The carbon nanotube material may be composed of a mixture of carbon nanotubes (CNT) and polymer resins. In this case, carbon nanotubes are carbon allotrope composed of carbon, and one carbon atom has three different carbon atoms. It is a material that forms a tube shape by combining with a hexagonal honeycomb pattern, and has excellent electrical conductivity, so it is an alternative to the existing conductive pattern by copper, and can provide the effect of reducing power consumption and increasing energy efficiency. Since the thermal conductivity is excellent, it can contribute to the increase of component life by the heat dissipation effect, and the polymer resin has a feature of forming a film and exhibits an adhesive function.

Table 1 below is a data comparing the characteristics of the carbon nanotubes used as the circuit pattern material in the present invention and copper used as the circuit pattern material of the conventional FPCB.

[Table 1]

As shown in Table 1, it shows that the electrical and thermal properties of the carbon nanotubes used in the present invention is very superior to copper, which is compared with the conventional manufacturing of flexible circuit boards using carbon nanotubes according to the present invention. It can improve energy efficiency by reducing the power consumption of applied electronic products while increasing the conductive characteristics, and it also shows the heat dissipation function of the FPCB itself, which can lead to longer life of components.

On the other hand, Figure 3 is a block diagram showing the FPCB manufacturing process according to the present invention, Figure 4 is a view showing a circuit pattern formation principle of the laser printing method according to the present invention, the carbon according to the present invention as described above The method for manufacturing the flexible circuit board 100 using nanotubes includes a circuit design step (S11) by CAD / CAM, a circuit printing step (S12) to form a carbon nanotube pattern, and a cover that is a circuit protection film. It comprises a hot press step (S13) for attaching a lay (Cover lay).
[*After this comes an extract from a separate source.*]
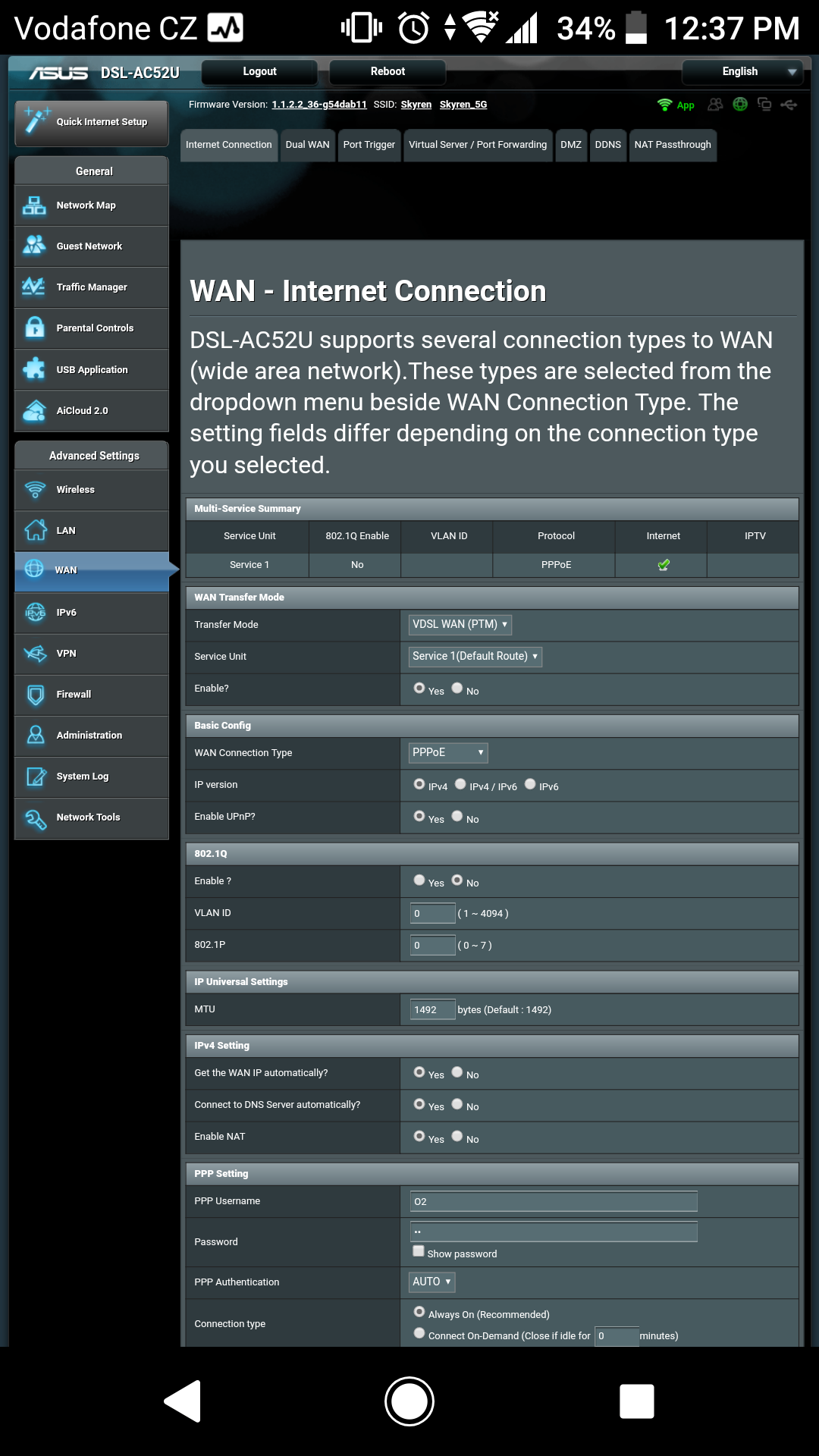Screen dimensions: 819x1456
Task: Click the MTU input field
Action: pos(432,1009)
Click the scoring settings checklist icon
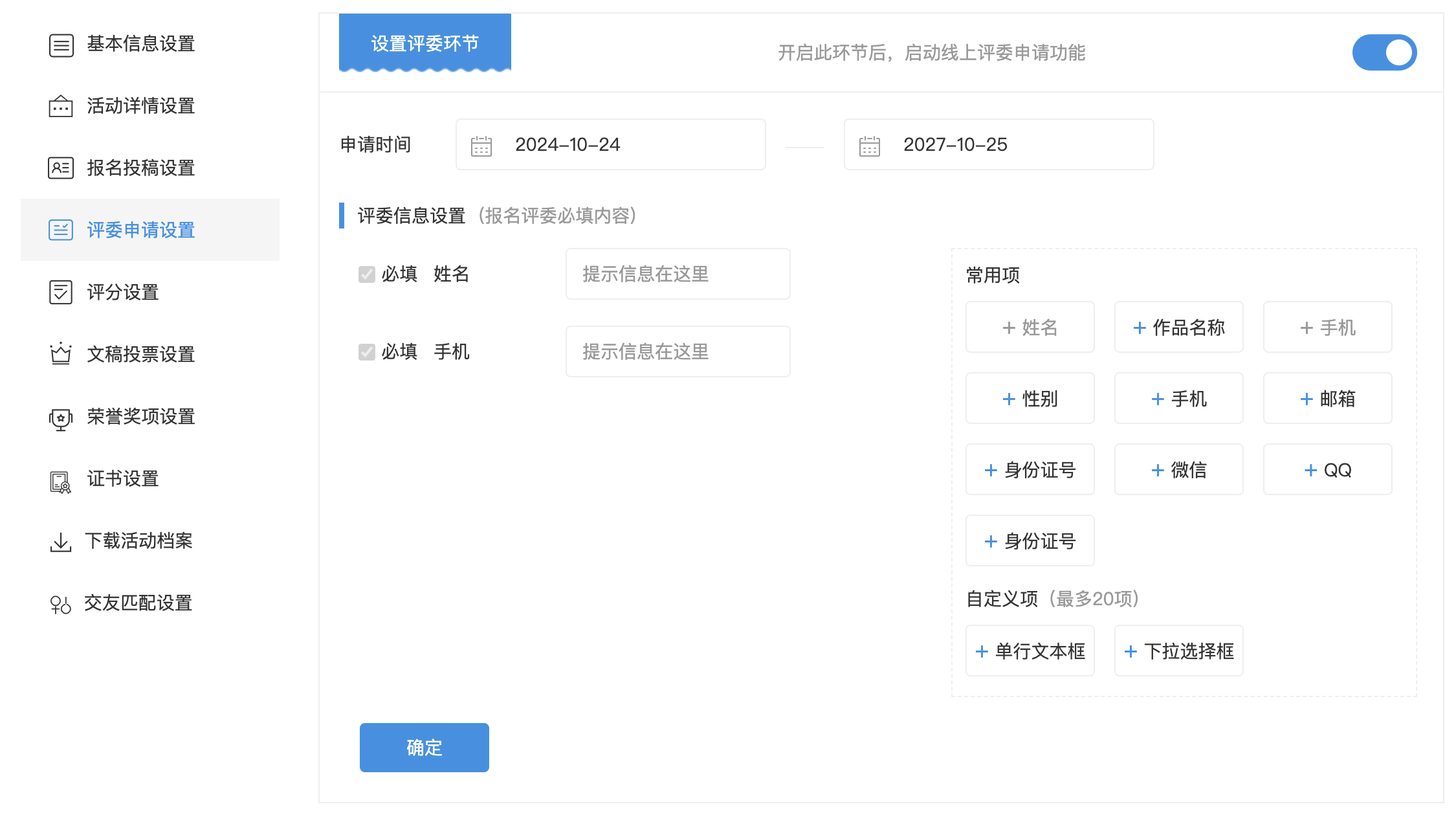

The circuit printing step (S12), which is the core of the present invention, will be described in more detail so that the CNT toner 10 filled with CNT powder 20, which is carbon nanotube material, is transferred by transferring the base substrate 110 made of an insulating film. However, CNT powder is transferred to and adhered to the surface of the base substrate 110 according to the pattern of the circuit design, which is completed in the circuit design step (S11), which is completed in the previous step through the laser printing using the laser printing method. Forming a circuit pattern layer.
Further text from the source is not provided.